## Recorded information
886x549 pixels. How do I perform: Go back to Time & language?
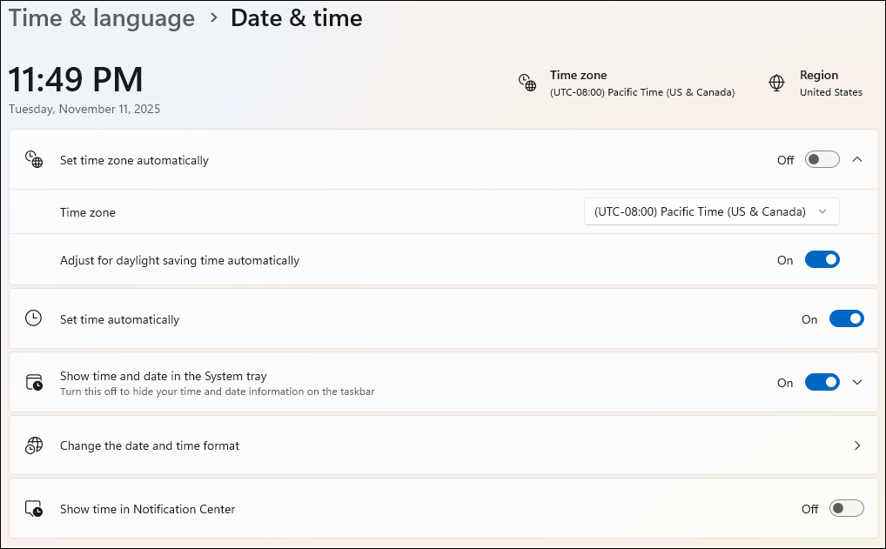point(102,17)
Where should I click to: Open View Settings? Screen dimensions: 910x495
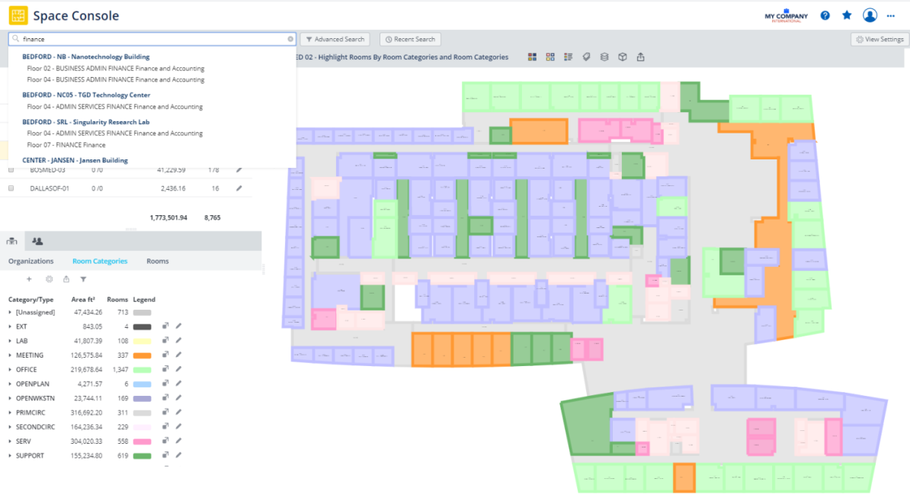tap(880, 40)
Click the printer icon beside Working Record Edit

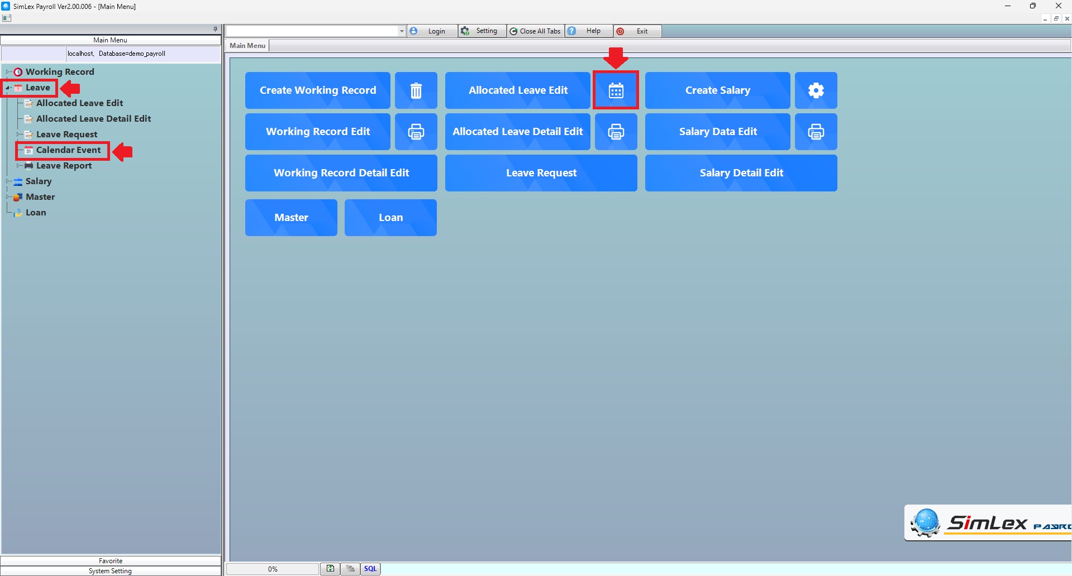click(x=416, y=132)
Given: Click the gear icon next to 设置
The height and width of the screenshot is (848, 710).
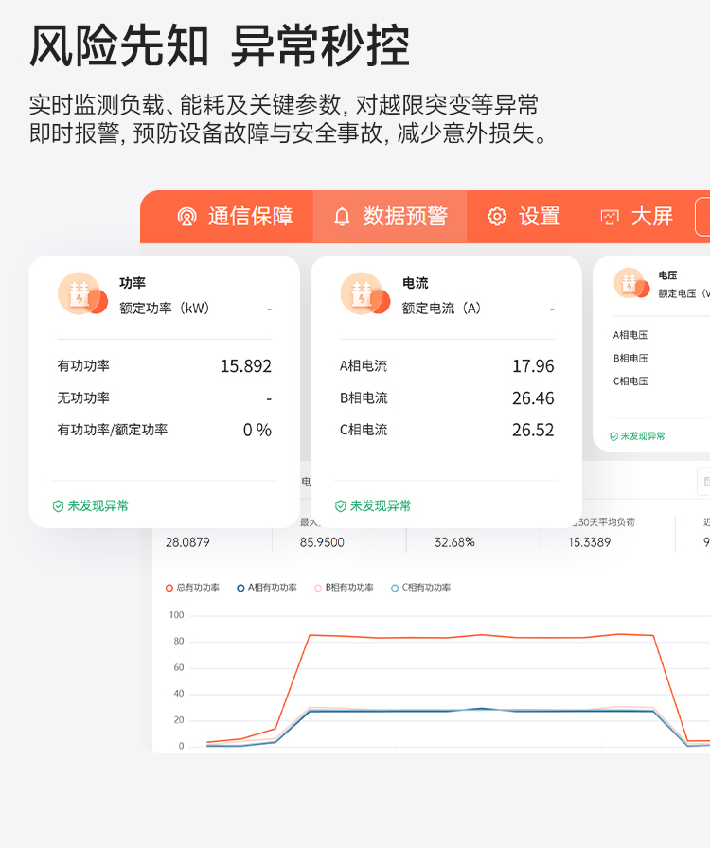Looking at the screenshot, I should pyautogui.click(x=497, y=217).
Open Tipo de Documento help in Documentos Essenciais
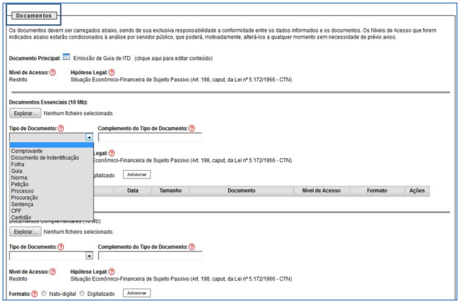 click(61, 128)
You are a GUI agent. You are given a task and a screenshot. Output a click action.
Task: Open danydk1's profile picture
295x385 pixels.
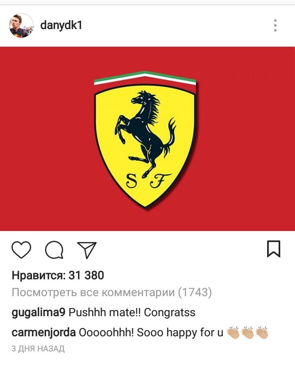(21, 25)

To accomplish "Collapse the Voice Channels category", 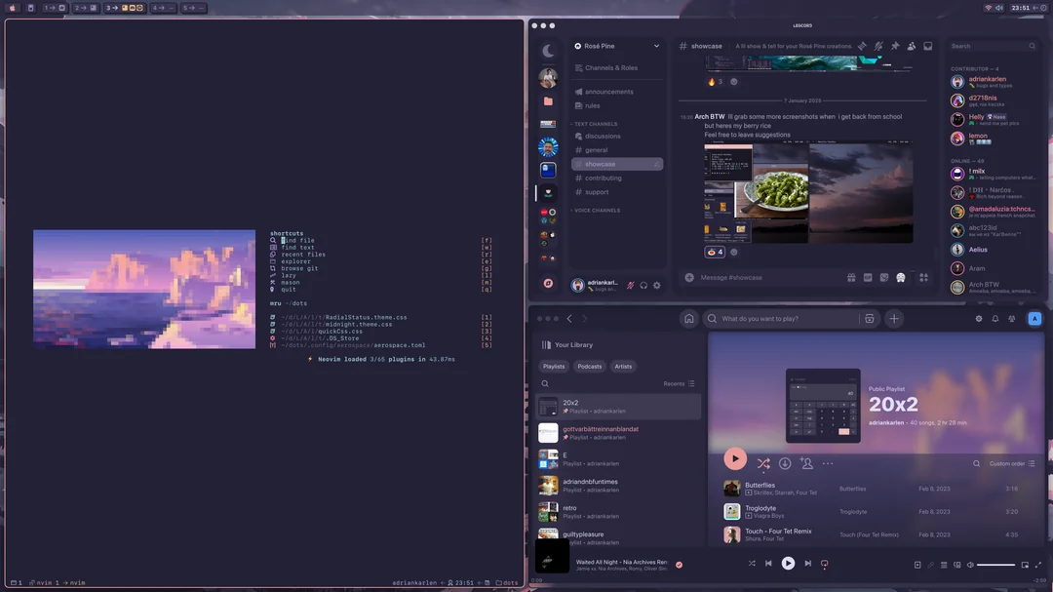I will click(x=597, y=211).
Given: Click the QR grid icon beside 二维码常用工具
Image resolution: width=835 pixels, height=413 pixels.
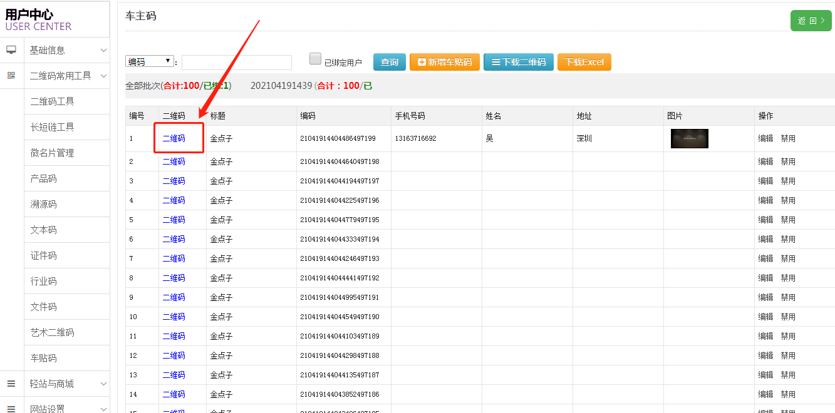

## What needs to be done
Leaving out the pictures, print each line of the records above from the first up to and including the one that contains "Given: Click the gear icon next to 设置", exactly as written.

## Task response
886x549 pixels. How do I perform: Go back to Time & language?
point(102,17)
Where should I click to: Open View Settings? Screen dimensions: 910x495
tap(880, 40)
Click the printer icon beside Working Record Edit

click(x=416, y=132)
Given: Click the gear icon next to 设置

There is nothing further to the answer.